Predecible y extrañamente editada, la película sigue a una mujer georgiana que busca a su sobrina trans que ha huido a Türkiye.
Hay películas lentas con duraciones atípicas, que se inventan ante nuestros ojos (Jeanne Dielman estuvo en la televisión la semana pasada) y películas largas y formales como Cruzando Estambul. Las películas sublimes y aburridas y las películas inteligentes y aburridas. Este buen academicismo, del que nunca podemos decir suficientes cosas malas: las películas son muy decentes. Que hacen todo lo posible por complacer sin hacer olas.
Lia, una georgiana jubilada, le juró a su hermana antes de morir encontrar a su sobrina que se había ido sin dejar dirección en Turquía para vivir su vida como persona trans, como persona repudiada. Con Achi, un joven compañero de viaje y traductor, deambula por Estambul, inspeccionando los barrios rojos. Al mismo tiempo, Evrim, una abogada trans comprometida, con rasgos de Anna Magnani y la presencia de un Sabio Divino –como ella también debe serlo– sobrevive en la ciudad hostil entre las misiones sociales y la espera del amor.

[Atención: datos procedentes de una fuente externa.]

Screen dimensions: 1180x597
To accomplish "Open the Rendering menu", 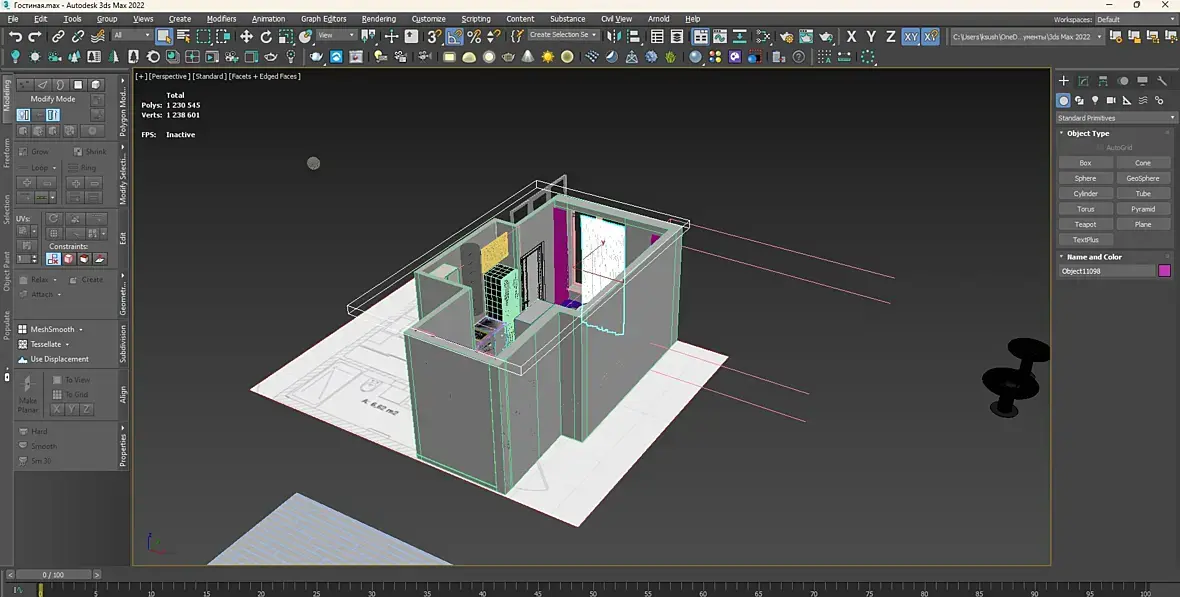I will (x=378, y=19).
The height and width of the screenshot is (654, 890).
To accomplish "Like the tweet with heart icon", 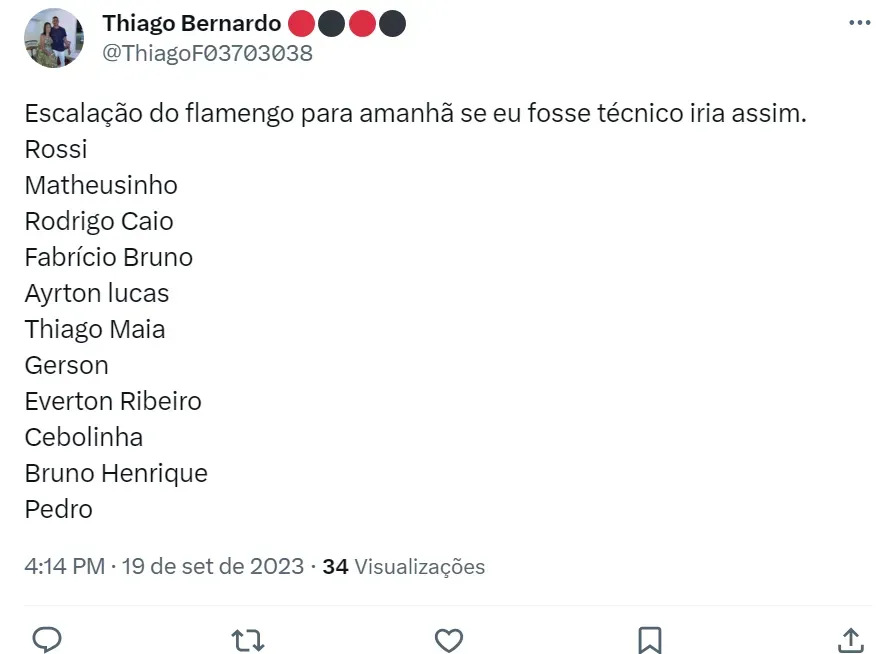I will (449, 639).
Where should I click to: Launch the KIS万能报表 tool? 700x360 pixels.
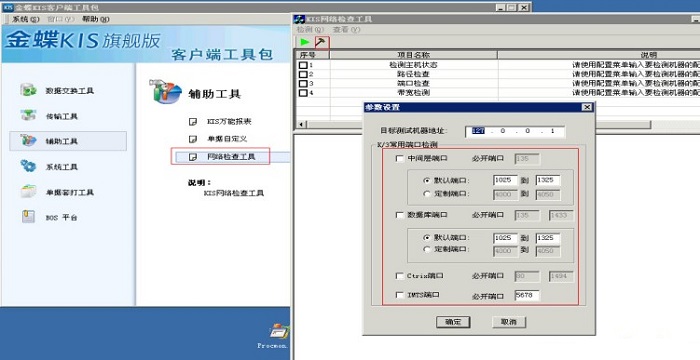click(229, 121)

Cruzando Estambul Es una película de antiturismo turístico, es decir miserable. Levan Akin es una especie de Almodóvar naturalista que habría sustituido el repugnante papel pintado de la decoración por paredes sucias con el mejor efecto. De todos modos, el director de fotografía riega con abundante agua los adoquines y las aceras para obtener reflejos de luz ventajosos en la imagen, en las escenas nocturnas. Pasamos el tiempo. Visitamos. Buscamos sin buscar. Hablamos pero no nos decimos nada. Lo descubrimos. Estamos realmente aburridos. Lástima y excesivamente estirada, con un montaje incomprensible (¡el encuentro entre Evrim y Lia, después de más de una hora de espera, está elíptico!), la película tiene la gravedad forzada del mensaje humano que se ha dado a sí misma la misión de transmitir: la transfobia. es malo.